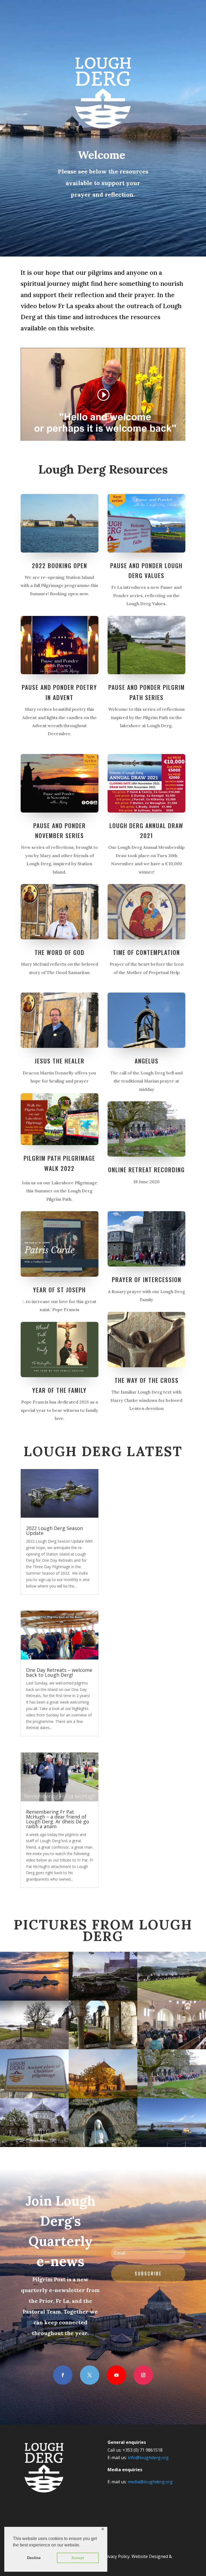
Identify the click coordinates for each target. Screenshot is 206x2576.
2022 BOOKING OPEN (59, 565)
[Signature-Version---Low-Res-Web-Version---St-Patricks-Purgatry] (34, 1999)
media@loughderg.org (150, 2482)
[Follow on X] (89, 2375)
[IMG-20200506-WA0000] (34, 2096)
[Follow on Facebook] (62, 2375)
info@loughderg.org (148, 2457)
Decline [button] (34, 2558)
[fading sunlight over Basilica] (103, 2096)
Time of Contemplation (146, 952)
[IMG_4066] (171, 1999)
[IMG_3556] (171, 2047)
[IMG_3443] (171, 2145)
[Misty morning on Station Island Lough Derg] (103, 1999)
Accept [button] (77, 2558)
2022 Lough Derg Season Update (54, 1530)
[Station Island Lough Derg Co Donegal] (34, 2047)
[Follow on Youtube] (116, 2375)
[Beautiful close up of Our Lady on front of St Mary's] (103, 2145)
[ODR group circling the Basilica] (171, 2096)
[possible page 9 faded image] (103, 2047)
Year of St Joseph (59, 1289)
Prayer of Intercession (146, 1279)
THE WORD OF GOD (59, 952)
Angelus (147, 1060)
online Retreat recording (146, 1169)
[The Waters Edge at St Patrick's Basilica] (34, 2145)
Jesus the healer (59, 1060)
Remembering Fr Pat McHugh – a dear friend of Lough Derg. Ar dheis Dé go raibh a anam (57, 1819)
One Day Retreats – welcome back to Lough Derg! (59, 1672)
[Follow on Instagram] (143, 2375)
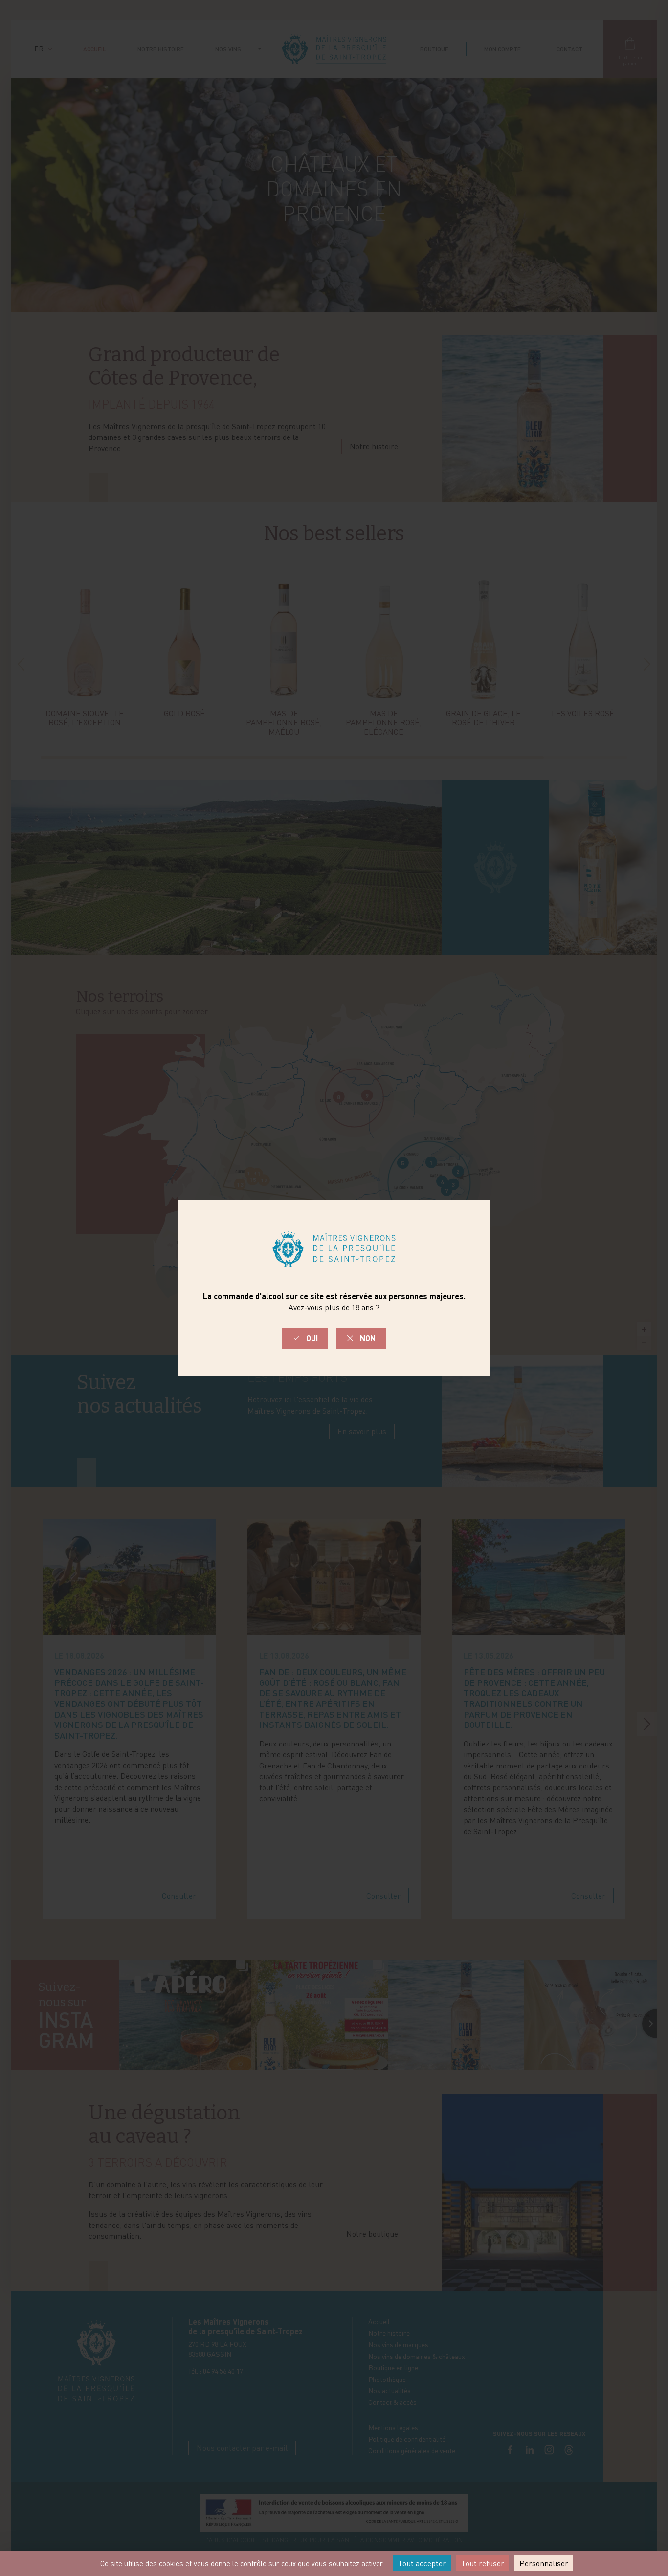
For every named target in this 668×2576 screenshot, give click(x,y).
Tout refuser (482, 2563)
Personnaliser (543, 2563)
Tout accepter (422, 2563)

- **What is being asked**
Using only the entries above, output the line with "Decline [button] (34, 2558)", the line with "[Follow on Youtube] (116, 2375)", and all lines between them, exactly as they stand.

- **Answer box**
Decline [button] (34, 2558)
[fading sunlight over Basilica] (103, 2096)
Time of Contemplation (146, 952)
[IMG_4066] (171, 1999)
[IMG_3556] (171, 2047)
[IMG_3443] (171, 2145)
[Misty morning on Station Island Lough Derg] (103, 1999)
Accept [button] (77, 2558)
2022 Lough Derg Season Update (54, 1530)
[Station Island Lough Derg Co Donegal] (34, 2047)
[Follow on Youtube] (116, 2375)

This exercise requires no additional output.